**What is being asked**
Each of the records below must be reproduced verbatim.

[Records from a data source]
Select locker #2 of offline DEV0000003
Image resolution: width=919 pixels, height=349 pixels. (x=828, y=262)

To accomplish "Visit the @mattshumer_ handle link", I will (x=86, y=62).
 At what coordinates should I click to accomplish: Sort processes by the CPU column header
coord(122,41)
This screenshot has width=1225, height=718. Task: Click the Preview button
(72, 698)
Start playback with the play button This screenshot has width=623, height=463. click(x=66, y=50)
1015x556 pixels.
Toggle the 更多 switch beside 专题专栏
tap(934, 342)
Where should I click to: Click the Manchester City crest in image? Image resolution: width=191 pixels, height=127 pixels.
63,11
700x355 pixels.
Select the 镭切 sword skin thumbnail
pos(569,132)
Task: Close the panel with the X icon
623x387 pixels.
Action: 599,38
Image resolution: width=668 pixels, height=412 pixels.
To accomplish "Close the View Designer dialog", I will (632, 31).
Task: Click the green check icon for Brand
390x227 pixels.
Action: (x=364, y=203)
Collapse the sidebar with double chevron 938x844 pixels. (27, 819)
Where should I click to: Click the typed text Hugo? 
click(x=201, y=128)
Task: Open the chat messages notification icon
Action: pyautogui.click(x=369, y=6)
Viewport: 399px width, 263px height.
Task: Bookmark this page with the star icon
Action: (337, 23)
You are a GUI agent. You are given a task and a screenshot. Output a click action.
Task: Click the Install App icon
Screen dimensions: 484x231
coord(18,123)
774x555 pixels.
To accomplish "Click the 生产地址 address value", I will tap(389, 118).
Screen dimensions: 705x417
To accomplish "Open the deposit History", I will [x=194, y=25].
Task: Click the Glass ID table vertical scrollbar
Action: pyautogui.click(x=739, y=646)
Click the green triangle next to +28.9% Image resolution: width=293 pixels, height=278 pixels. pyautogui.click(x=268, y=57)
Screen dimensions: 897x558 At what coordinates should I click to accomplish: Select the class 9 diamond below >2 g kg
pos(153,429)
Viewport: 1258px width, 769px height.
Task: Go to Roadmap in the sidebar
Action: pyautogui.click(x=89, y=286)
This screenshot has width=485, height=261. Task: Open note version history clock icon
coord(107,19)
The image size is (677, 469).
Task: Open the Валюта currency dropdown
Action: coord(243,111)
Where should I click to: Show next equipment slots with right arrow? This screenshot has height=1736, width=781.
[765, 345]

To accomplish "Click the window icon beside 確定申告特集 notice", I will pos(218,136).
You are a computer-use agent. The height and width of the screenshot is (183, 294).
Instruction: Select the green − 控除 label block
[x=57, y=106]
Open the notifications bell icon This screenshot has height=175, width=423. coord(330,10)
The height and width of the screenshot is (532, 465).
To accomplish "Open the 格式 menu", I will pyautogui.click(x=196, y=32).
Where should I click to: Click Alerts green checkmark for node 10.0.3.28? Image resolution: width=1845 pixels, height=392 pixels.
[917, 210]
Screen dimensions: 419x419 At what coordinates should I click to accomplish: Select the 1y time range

**Response to the exercise**
Select locker #2 of offline DEV0000003
Image resolution: width=919 pixels, height=349 pixels. (x=828, y=262)

To accomplish "Visit the @mattshumer_ handle link", I will (x=86, y=62).
 At what coordinates should I click to accomplish: Sort processes by the CPU column header
coord(122,41)
This screenshot has width=1225, height=718. Task: Click the Preview button
(72, 698)
Start playback with the play button This screenshot has width=623, height=463. click(x=66, y=50)
1015x556 pixels.
Toggle the 更多 switch beside 专题专栏
tap(934, 342)
Where should I click to: Click the Manchester City crest in image? Image resolution: width=191 pixels, height=127 pixels.
63,11
700x355 pixels.
Select the 镭切 sword skin thumbnail
pos(569,132)
Task: Close the panel with the X icon
623x387 pixels.
Action: 599,38
Image resolution: width=668 pixels, height=412 pixels.
To accomplish "Close the View Designer dialog", I will (632, 31).
Task: Click the green check icon for Brand
390x227 pixels.
Action: (x=364, y=203)
Collapse the sidebar with double chevron 938x844 pixels. (27, 819)
Where should I click to: Click the typed text Hugo? 
click(x=201, y=128)
Task: Open the chat messages notification icon
Action: pyautogui.click(x=369, y=6)
Viewport: 399px width, 263px height.
Task: Bookmark this page with the star icon
Action: (337, 23)
You are a GUI agent. You are given a task and a screenshot. Output a click action.
Task: Click the Install App icon
Screen dimensions: 484x231
coord(18,123)
774x555 pixels.
To accomplish "Click the 生产地址 address value", I will tap(389, 118).
Screen dimensions: 705x417
To accomplish "Open the deposit History", I will [x=194, y=25].
Task: Click the Glass ID table vertical scrollbar
Action: pyautogui.click(x=739, y=646)
Click the green triangle next to +28.9% Image resolution: width=293 pixels, height=278 pixels. pyautogui.click(x=268, y=57)
Screen dimensions: 897x558 At what coordinates should I click to accomplish: Select the class 9 diamond below >2 g kg
pos(153,429)
Viewport: 1258px width, 769px height.
Task: Go to Roadmap in the sidebar
Action: pyautogui.click(x=89, y=286)
This screenshot has width=485, height=261. Task: Open note version history clock icon
coord(107,19)
The image size is (677, 469).
Task: Open the Валюта currency dropdown
Action: coord(243,111)
Where should I click to: Show next equipment slots with right arrow? This screenshot has height=1736, width=781.
[765, 345]

To accomplish "Click the window icon beside 確定申告特集 notice", I will pos(218,136).
You are a computer-use agent. The height and width of the screenshot is (183, 294).
Instruction: Select the green − 控除 label block
[x=57, y=106]
Open the notifications bell icon This screenshot has height=175, width=423. coord(330,10)
The height and width of the screenshot is (532, 465).
To accomplish "Open the 格式 menu", I will pyautogui.click(x=196, y=32).
Where should I click to: Click Alerts green checkmark for node 10.0.3.28? Image resolution: width=1845 pixels, height=392 pixels.
[917, 210]
Screen dimensions: 419x419 At what coordinates should I click to accomplish: Select the 1y time range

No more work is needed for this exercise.